Work to be completed:
Show every line in the records below that contains the word "computer".

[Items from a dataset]

= = = =

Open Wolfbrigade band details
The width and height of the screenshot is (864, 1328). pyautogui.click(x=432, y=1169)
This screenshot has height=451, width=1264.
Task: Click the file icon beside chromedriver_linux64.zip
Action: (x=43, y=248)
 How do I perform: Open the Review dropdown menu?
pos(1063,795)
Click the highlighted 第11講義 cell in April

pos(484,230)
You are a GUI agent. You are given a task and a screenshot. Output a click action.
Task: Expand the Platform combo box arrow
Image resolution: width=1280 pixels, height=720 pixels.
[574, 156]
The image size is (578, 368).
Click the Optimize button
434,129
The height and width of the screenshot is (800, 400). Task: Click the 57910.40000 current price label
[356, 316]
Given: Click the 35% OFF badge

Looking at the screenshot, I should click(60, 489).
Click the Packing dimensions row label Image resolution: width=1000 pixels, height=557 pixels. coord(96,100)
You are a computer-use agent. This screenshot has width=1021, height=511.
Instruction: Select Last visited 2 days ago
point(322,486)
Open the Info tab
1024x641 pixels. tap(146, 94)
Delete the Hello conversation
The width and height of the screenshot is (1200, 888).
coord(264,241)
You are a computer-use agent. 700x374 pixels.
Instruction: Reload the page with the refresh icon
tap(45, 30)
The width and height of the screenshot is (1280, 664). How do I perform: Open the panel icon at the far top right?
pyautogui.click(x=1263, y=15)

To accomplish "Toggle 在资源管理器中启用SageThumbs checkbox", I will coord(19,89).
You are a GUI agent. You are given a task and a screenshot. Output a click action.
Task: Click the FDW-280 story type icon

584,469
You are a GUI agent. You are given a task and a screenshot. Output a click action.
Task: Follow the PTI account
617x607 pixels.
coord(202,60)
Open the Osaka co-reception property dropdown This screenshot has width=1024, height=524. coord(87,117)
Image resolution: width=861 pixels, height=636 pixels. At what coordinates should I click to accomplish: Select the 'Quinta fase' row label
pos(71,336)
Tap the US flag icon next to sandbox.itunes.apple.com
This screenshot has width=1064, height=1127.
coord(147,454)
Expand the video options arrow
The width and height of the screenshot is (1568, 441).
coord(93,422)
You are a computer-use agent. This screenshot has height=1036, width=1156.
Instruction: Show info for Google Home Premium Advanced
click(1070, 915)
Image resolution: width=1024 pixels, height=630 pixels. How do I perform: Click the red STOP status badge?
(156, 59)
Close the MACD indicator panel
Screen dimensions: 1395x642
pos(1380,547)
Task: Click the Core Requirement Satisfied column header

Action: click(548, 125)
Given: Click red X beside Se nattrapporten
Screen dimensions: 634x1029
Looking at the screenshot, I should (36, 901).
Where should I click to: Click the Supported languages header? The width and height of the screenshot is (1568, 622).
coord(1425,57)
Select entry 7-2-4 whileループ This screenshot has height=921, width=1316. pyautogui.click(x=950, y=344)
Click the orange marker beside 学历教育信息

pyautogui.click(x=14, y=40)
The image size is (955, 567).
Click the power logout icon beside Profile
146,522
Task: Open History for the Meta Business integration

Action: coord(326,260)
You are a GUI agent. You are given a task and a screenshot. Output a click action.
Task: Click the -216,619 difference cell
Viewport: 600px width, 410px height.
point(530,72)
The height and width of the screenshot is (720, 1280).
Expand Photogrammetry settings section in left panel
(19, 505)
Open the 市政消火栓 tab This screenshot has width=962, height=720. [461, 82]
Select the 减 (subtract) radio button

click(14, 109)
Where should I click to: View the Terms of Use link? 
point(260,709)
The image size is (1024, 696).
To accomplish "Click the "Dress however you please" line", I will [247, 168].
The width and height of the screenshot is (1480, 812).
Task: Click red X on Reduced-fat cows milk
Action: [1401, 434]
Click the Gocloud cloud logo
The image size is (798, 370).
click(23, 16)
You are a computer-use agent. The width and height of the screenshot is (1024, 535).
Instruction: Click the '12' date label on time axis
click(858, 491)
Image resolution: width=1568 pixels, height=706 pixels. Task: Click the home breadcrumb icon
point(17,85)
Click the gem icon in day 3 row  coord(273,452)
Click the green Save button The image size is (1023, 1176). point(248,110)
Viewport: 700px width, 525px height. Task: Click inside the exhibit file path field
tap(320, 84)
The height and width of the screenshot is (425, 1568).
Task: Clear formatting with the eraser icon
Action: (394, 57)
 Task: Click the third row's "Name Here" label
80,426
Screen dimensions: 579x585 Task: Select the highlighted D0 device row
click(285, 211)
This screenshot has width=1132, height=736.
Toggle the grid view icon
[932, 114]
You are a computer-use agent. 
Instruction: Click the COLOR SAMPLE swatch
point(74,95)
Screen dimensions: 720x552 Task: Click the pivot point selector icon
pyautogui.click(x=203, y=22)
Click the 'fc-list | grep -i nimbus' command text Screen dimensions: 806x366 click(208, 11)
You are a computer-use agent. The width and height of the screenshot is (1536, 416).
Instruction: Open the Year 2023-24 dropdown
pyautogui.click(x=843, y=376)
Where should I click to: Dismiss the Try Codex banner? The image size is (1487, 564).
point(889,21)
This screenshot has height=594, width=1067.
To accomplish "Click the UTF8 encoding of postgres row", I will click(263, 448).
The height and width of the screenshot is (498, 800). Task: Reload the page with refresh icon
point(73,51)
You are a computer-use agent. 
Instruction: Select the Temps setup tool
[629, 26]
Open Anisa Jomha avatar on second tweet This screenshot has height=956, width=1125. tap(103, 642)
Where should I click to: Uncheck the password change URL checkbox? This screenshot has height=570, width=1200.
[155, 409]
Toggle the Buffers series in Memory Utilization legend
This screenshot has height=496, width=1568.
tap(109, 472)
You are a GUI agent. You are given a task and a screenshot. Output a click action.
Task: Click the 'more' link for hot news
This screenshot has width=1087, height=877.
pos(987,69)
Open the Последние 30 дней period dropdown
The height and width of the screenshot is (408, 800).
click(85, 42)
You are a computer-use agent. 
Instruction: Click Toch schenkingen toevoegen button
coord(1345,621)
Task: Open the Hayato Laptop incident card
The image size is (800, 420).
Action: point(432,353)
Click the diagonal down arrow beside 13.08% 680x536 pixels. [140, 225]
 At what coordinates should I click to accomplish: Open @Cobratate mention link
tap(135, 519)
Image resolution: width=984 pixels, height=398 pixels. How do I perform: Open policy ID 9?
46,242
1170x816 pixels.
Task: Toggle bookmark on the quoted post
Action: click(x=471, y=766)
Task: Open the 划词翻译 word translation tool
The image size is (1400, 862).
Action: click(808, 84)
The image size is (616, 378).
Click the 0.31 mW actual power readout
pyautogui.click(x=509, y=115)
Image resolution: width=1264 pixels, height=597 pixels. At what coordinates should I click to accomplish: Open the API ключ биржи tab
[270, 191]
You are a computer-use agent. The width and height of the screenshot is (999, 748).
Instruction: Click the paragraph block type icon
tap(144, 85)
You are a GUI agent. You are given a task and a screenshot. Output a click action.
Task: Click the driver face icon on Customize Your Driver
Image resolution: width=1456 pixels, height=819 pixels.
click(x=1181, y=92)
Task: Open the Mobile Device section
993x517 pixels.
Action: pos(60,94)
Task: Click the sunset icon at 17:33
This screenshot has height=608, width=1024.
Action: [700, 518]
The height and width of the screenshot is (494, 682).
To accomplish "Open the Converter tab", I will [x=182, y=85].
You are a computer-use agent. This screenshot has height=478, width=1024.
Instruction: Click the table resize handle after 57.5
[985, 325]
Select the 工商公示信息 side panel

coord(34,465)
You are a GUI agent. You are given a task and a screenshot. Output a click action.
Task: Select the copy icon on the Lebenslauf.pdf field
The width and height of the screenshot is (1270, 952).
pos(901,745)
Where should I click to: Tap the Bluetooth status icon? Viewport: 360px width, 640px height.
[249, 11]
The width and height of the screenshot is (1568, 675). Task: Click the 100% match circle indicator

= = = =

Result:
You are a computer-use agent. This screenshot has width=1021, height=511.
You are a computer-use agent. 700x374 pixels.
You are a computer-use agent. This screenshot has height=1036, width=1156.
You are a computer-use agent. The width and height of the screenshot is (1024, 535).
You are a computer-use agent. 
You are a computer-use agent. The width and height of the screenshot is (1536, 416).
You are a computer-use agent. 
You are a computer-use agent. 
You are a computer-use agent. The width and height of the screenshot is (999, 748).
You are a computer-use agent. This screenshot has height=478, width=1024.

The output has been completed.